== Task ==
Please print the data again exactly as given.

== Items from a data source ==
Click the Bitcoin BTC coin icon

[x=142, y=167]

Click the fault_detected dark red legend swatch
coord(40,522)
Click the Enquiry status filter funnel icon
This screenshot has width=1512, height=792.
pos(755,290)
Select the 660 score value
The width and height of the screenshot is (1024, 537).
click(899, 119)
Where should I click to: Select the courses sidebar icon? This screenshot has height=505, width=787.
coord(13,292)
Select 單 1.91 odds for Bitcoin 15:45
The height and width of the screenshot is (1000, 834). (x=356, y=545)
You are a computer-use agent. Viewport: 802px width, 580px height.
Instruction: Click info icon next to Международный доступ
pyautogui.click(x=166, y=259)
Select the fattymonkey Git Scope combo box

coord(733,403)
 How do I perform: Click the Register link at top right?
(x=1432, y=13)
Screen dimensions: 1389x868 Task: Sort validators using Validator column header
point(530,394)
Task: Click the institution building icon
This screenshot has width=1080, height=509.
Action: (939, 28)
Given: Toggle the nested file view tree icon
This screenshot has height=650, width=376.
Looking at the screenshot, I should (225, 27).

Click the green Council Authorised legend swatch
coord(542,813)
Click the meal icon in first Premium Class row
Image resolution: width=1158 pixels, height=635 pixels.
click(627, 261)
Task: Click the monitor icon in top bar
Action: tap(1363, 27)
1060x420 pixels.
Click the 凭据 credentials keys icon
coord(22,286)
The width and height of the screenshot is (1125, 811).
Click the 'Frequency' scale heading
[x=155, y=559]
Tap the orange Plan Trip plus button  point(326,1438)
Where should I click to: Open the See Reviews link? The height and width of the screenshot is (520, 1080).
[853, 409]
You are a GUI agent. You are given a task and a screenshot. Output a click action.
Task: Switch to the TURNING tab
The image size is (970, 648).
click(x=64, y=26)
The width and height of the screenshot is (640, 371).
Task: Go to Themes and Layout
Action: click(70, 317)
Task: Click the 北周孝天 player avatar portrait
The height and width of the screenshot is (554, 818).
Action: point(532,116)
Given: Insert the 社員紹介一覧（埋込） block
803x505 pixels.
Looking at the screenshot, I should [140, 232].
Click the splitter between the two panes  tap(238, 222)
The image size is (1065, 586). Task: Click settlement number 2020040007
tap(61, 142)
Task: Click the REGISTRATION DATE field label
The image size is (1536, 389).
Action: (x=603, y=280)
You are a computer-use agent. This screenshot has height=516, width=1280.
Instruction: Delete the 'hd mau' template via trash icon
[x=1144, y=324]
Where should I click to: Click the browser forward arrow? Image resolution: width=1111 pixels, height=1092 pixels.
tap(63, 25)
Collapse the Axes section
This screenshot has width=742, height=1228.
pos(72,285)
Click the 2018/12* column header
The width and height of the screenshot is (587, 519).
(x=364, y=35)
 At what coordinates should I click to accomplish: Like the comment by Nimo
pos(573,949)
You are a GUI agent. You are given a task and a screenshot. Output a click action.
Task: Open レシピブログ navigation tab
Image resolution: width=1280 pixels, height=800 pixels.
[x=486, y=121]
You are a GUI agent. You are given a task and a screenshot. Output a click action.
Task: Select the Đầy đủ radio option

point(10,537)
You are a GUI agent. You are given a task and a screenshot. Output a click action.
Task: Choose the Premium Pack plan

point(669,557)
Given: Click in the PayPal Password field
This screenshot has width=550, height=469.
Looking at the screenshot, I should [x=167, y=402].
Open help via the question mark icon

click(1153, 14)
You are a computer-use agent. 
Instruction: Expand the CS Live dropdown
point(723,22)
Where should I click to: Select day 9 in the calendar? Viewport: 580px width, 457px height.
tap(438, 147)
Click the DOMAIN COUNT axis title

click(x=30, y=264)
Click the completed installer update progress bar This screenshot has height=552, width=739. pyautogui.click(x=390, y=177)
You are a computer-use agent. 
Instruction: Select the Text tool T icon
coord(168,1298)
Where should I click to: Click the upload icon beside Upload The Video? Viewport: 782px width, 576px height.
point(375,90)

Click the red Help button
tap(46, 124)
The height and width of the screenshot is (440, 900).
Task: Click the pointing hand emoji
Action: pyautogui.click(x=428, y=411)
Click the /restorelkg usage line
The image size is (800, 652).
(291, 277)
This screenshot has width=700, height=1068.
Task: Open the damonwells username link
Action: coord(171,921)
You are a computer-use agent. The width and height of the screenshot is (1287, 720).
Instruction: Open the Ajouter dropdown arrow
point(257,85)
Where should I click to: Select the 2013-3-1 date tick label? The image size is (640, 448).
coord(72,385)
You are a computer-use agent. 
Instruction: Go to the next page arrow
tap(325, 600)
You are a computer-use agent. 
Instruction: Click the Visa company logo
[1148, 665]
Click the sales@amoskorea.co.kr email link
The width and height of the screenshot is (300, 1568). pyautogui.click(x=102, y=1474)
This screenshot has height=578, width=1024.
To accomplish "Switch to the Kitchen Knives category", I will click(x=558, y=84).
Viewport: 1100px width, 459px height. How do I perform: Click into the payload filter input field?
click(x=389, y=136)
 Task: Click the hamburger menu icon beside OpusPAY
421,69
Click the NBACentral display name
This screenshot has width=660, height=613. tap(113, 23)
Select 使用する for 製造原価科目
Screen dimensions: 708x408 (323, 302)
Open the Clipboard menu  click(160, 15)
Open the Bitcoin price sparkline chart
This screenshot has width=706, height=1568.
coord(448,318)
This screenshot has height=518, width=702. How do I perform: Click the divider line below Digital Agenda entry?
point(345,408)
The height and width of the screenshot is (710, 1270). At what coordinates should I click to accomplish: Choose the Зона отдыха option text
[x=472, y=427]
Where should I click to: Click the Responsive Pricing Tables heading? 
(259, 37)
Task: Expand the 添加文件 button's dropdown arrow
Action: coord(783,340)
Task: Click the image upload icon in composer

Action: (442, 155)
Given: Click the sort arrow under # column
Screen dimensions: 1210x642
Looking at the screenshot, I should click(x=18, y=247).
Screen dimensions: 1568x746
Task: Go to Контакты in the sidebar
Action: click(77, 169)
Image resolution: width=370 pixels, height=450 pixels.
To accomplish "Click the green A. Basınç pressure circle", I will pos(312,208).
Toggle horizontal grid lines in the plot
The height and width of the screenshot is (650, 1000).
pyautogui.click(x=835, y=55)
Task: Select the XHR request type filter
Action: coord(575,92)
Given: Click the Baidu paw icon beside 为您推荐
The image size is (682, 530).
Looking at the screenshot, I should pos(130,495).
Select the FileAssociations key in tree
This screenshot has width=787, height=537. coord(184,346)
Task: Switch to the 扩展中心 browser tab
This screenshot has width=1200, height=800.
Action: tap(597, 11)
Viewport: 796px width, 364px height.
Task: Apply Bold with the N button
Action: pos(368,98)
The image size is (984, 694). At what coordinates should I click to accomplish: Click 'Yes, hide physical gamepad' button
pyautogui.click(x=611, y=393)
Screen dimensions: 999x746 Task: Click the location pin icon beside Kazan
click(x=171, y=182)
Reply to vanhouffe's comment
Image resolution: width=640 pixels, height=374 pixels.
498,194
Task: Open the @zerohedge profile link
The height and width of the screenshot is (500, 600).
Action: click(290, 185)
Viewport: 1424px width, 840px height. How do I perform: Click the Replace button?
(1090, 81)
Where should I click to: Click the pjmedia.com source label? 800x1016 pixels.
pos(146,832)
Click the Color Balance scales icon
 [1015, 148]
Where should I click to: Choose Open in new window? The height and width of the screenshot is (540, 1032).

== Written reply ==
Click the Bitcoin BTC coin icon

[x=142, y=167]

Click the fault_detected dark red legend swatch
coord(40,522)
Click the Enquiry status filter funnel icon
This screenshot has width=1512, height=792.
pos(755,290)
Select the 660 score value
The width and height of the screenshot is (1024, 537).
click(899, 119)
Where should I click to: Select the courses sidebar icon? This screenshot has height=505, width=787.
coord(13,292)
Select 單 1.91 odds for Bitcoin 15:45
The height and width of the screenshot is (1000, 834). (x=356, y=545)
You are a computer-use agent. Viewport: 802px width, 580px height.
Instruction: Click info icon next to Международный доступ
pyautogui.click(x=166, y=259)
Select the fattymonkey Git Scope combo box

coord(733,403)
 How do I perform: Click the Register link at top right?
(x=1432, y=13)
Screen dimensions: 1389x868 Task: Sort validators using Validator column header
point(530,394)
Task: Click the institution building icon
This screenshot has width=1080, height=509.
Action: (939, 28)
Given: Toggle the nested file view tree icon
This screenshot has height=650, width=376.
Looking at the screenshot, I should (225, 27).

Click the green Council Authorised legend swatch
coord(542,813)
Click the meal icon in first Premium Class row
Image resolution: width=1158 pixels, height=635 pixels.
click(627, 261)
Task: Click the monitor icon in top bar
Action: tap(1363, 27)
1060x420 pixels.
Click the 凭据 credentials keys icon
coord(22,286)
The width and height of the screenshot is (1125, 811).
Click the 'Frequency' scale heading
[x=155, y=559]
Tap the orange Plan Trip plus button  point(326,1438)
Where should I click to: Open the See Reviews link? The height and width of the screenshot is (520, 1080).
[853, 409]
You are a GUI agent. You are given a task and a screenshot. Output a click action.
Task: Switch to the TURNING tab
The image size is (970, 648).
click(x=64, y=26)
The width and height of the screenshot is (640, 371).
Task: Go to Themes and Layout
Action: click(70, 317)
Task: Click the 北周孝天 player avatar portrait
The height and width of the screenshot is (554, 818).
Action: point(532,116)
Given: Insert the 社員紹介一覧（埋込） block
803x505 pixels.
Looking at the screenshot, I should [140, 232].
Click the splitter between the two panes  tap(238, 222)
The image size is (1065, 586). Task: Click settlement number 2020040007
tap(61, 142)
Task: Click the REGISTRATION DATE field label
The image size is (1536, 389).
Action: (x=603, y=280)
You are a computer-use agent. This screenshot has height=516, width=1280.
Instruction: Delete the 'hd mau' template via trash icon
[x=1144, y=324]
Where should I click to: Click the browser forward arrow? Image resolution: width=1111 pixels, height=1092 pixels.
tap(63, 25)
Collapse the Axes section
This screenshot has width=742, height=1228.
pos(72,285)
Click the 2018/12* column header
The width and height of the screenshot is (587, 519).
(x=364, y=35)
 At what coordinates should I click to accomplish: Like the comment by Nimo
pos(573,949)
You are a GUI agent. You are given a task and a screenshot. Output a click action.
Task: Open レシピブログ navigation tab
Image resolution: width=1280 pixels, height=800 pixels.
[x=486, y=121]
You are a GUI agent. You are given a task and a screenshot. Output a click action.
Task: Select the Đầy đủ radio option

point(10,537)
You are a GUI agent. You are given a task and a screenshot. Output a click action.
Task: Choose the Premium Pack plan

point(669,557)
Given: Click in the PayPal Password field
This screenshot has width=550, height=469.
Looking at the screenshot, I should [x=167, y=402].
Open help via the question mark icon

click(1153, 14)
You are a computer-use agent. 
Instruction: Expand the CS Live dropdown
point(723,22)
Where should I click to: Select day 9 in the calendar? Viewport: 580px width, 457px height.
tap(438, 147)
Click the DOMAIN COUNT axis title

click(x=30, y=264)
Click the completed installer update progress bar This screenshot has height=552, width=739. pyautogui.click(x=390, y=177)
You are a computer-use agent. 
Instruction: Select the Text tool T icon
coord(168,1298)
Where should I click to: Click the upload icon beside Upload The Video? Viewport: 782px width, 576px height.
point(375,90)

Click the red Help button
tap(46, 124)
The height and width of the screenshot is (440, 900).
Task: Click the pointing hand emoji
Action: pyautogui.click(x=428, y=411)
Click the /restorelkg usage line
The image size is (800, 652).
(291, 277)
This screenshot has width=700, height=1068.
Task: Open the damonwells username link
Action: coord(171,921)
You are a computer-use agent. The width and height of the screenshot is (1287, 720).
Instruction: Open the Ajouter dropdown arrow
point(257,85)
Where should I click to: Select the 2013-3-1 date tick label? The image size is (640, 448).
coord(72,385)
You are a computer-use agent. 
Instruction: Go to the next page arrow
tap(325, 600)
You are a computer-use agent. 
Instruction: Click the Visa company logo
[1148, 665]
Click the sales@amoskorea.co.kr email link
The width and height of the screenshot is (300, 1568). pyautogui.click(x=102, y=1474)
This screenshot has height=578, width=1024.
To accomplish "Switch to the Kitchen Knives category", I will click(x=558, y=84).
Viewport: 1100px width, 459px height. How do I perform: Click into the payload filter input field?
click(x=389, y=136)
 Task: Click the hamburger menu icon beside OpusPAY
421,69
Click the NBACentral display name
This screenshot has width=660, height=613. tap(113, 23)
Select 使用する for 製造原価科目
Screen dimensions: 708x408 (323, 302)
Open the Clipboard menu  click(160, 15)
Open the Bitcoin price sparkline chart
This screenshot has width=706, height=1568.
coord(448,318)
This screenshot has height=518, width=702. How do I perform: Click the divider line below Digital Agenda entry?
point(345,408)
The height and width of the screenshot is (710, 1270). At what coordinates should I click to accomplish: Choose the Зона отдыха option text
[x=472, y=427]
Where should I click to: Click the Responsive Pricing Tables heading? 
(259, 37)
Task: Expand the 添加文件 button's dropdown arrow
Action: coord(783,340)
Task: Click the image upload icon in composer

Action: (442, 155)
Given: Click the sort arrow under # column
Screen dimensions: 1210x642
Looking at the screenshot, I should click(x=18, y=247).
Screen dimensions: 1568x746
Task: Go to Контакты in the sidebar
Action: click(77, 169)
Image resolution: width=370 pixels, height=450 pixels.
To accomplish "Click the green A. Basınç pressure circle", I will pos(312,208).
Toggle horizontal grid lines in the plot
The height and width of the screenshot is (650, 1000).
pyautogui.click(x=835, y=55)
Task: Select the XHR request type filter
Action: coord(575,92)
Given: Click the Baidu paw icon beside 为您推荐
The image size is (682, 530).
Looking at the screenshot, I should pos(130,495).
Select the FileAssociations key in tree
This screenshot has width=787, height=537. coord(184,346)
Task: Switch to the 扩展中心 browser tab
This screenshot has width=1200, height=800.
Action: tap(597, 11)
Viewport: 796px width, 364px height.
Task: Apply Bold with the N button
Action: pos(368,98)
The image size is (984, 694). At what coordinates should I click to accomplish: Click 'Yes, hide physical gamepad' button
pyautogui.click(x=611, y=393)
Screen dimensions: 999x746 Task: Click the location pin icon beside Kazan
click(x=171, y=182)
Reply to vanhouffe's comment
Image resolution: width=640 pixels, height=374 pixels.
498,194
Task: Open the @zerohedge profile link
The height and width of the screenshot is (500, 600).
Action: click(290, 185)
Viewport: 1424px width, 840px height. How do I perform: Click the Replace button?
(1090, 81)
Where should I click to: Click the pjmedia.com source label? 800x1016 pixels.
pos(146,832)
Click the Color Balance scales icon
 [1015, 148]
Where should I click to: Choose Open in new window? The height and width of the screenshot is (540, 1032).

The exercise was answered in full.